# 1994 bronco



## Mr Patrick (Jun 24, 2006)

Found a 94 full size bronco 5.8l 351w 63 miles has an old behind bumper western plow mount and pump. Has anyone plowed with this truck? Also what type of plow will this accept. Thank Patrick


----------



## Jay brown (Dec 26, 2005)

i seen one once that was shot on the front end. most guys around here use old blazers instead of the ford bronco. front end is better on the blazer i guess.


----------



## MickiRig1 (Dec 5, 2003)

I see a lot of Bronco's plowing snow around here. You need a regular duty 7 1/2 foot Western plow for that mount and truck. Don't try to go big or heavy (plow) the truck will not fair well or be safe. 
_Just beware of old plow trucks!_
They can have a boat load of new parts and repairs needed due to the past life they led.
That's how my truck got the name _" The Big Red Drain"_.


----------



## fordmstng66 (Dec 27, 2005)

i plow with a 95 f-150, and i have installed heavy duty coil springs on the fron, and i am getting ready to add air bags, and 2.5" leveling blocks due to adding 3/4 ton rear leafs in the truck. I have found you can make the f-150/Bronco just as strong as a 3/4 ton truck. There is a nice catalog LMC truck that is good refernce for parts. You can use 3/4 ton tie rod assembly for these trucks, and use sprngs from the mid 80's 3/4 ton when they used coils in the fron. From what i have heard the axles are just about bullet proof in these trucks. Hope this helps


----------



## PlowDaddy (Aug 3, 2006)

I have a 94 full size Bronco (Eddie Bauer) with the 5.8 liter. I have a 7.5 Meyers Poly with a classic mount (about 500 lbs). I installed a set of airbags inside the front coils as the weight of the plow will cause the alignment geometry to change due to the front end design. The Bronco seems to handle the plow OK. 

I have had the plow for 3 winters and since I got it, no snow in central KY. :crying: 

Big snows every year prior. Maybe this year I'll finally get to use it.


----------



## Mr Patrick (Jun 24, 2006)

Thanks for all your help. Found a 1993 bronco with a westernplow and 73kmiles. few basic repairs, one large, electric lock out were haning up so I replaced them. Thanks again and I hope you all get a ton of snow Patrick


----------



## jrousell (Feb 10, 2004)

*I need HELP/advice*

I have a 94 bronco 4x4 and am tryign to mount a used meyers classic style plow that I bought. The crumple zone on the frame near the front looks like it'd be tough to fabricate an brackjet to

what do your mount brackets look like? Do they mount to that waxy area?


----------



## Mr Patrick (Jun 24, 2006)
+ + + +
*COMPLETE THE FOLLOWING*:
**1)** Decide whether each statement agrees with the Bronco plow thread. For each, answer yes or no and quote the words that settle it. (a) MickiRig1 says a regular duty 7 1/2 foot Western plow is needed for the mount and truck. (b) PlowDaddy has had plenty of snow to plow in central KY since getting the plow. (c) fordmstng66 plows with a 95 F-150.
**2)** Carry on the Bronco plow thread from the point where it stops.
The records that follow the thread come from a separate source.
+ + + +
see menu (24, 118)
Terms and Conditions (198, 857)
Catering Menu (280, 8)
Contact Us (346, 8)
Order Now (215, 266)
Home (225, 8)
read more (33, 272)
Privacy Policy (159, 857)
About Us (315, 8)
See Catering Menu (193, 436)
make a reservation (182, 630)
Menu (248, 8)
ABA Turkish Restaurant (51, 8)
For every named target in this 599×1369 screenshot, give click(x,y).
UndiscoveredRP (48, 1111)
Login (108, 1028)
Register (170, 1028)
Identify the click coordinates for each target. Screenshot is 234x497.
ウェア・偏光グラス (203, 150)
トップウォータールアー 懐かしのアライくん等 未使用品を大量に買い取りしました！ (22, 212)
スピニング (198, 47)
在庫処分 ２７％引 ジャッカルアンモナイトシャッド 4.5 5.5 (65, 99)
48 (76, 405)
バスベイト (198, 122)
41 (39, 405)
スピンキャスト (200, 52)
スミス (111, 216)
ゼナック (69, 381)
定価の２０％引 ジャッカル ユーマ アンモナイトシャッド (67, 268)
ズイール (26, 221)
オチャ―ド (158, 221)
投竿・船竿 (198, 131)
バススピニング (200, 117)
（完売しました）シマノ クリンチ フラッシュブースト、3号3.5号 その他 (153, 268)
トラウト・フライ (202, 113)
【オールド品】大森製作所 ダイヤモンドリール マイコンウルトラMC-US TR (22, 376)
+ + + +
*RESPONSES TO THE EXERCISE*:
**1)**
(a) Yes: "You need a regular duty 7 1/2 foot Western plow for that mount and truck."
(b) No: "I have had the plow for 3 winters and since I got it, no snow in central KY."
(c) Yes: "i plow with a 95 f-150"

**2)**
Will send out some pics on sat truck is out of town today Patrick


----------



## MickiRig1 (Dec 5, 2003)

You get to play with your new toy yet?


----------



## jrousell (Feb 10, 2004)

*any pictures yet?*



Mr Patrick;359295 said:


> Will send out some pics on sat truck is out of town today Patrick


if you do have a chance to take a snapshot- I say a huge thanks in advance!


----------



## Mr Patrick (Jun 24, 2006)

hey jeff can't figure out how to add pics, files may be to big PM me if you still need pics and I will email them to you Patrick


----------



## Reedy (Jan 3, 2017)

Anyone have pics of this mount yet?

Yesterday, I bought a 94 Bronco E.B. and I'd like to find a mount that fits it ASAP. Please let me know.


----------



## Sawboy (Dec 18, 2005)

Try Storks. I know they have some old Bronco plow parts.


----------



## Reedy (Jan 3, 2017)

Thanks Sawboy... I'll take a look and shoot some more emails out.


----------



## Bruinzfan (Jan 2, 2013)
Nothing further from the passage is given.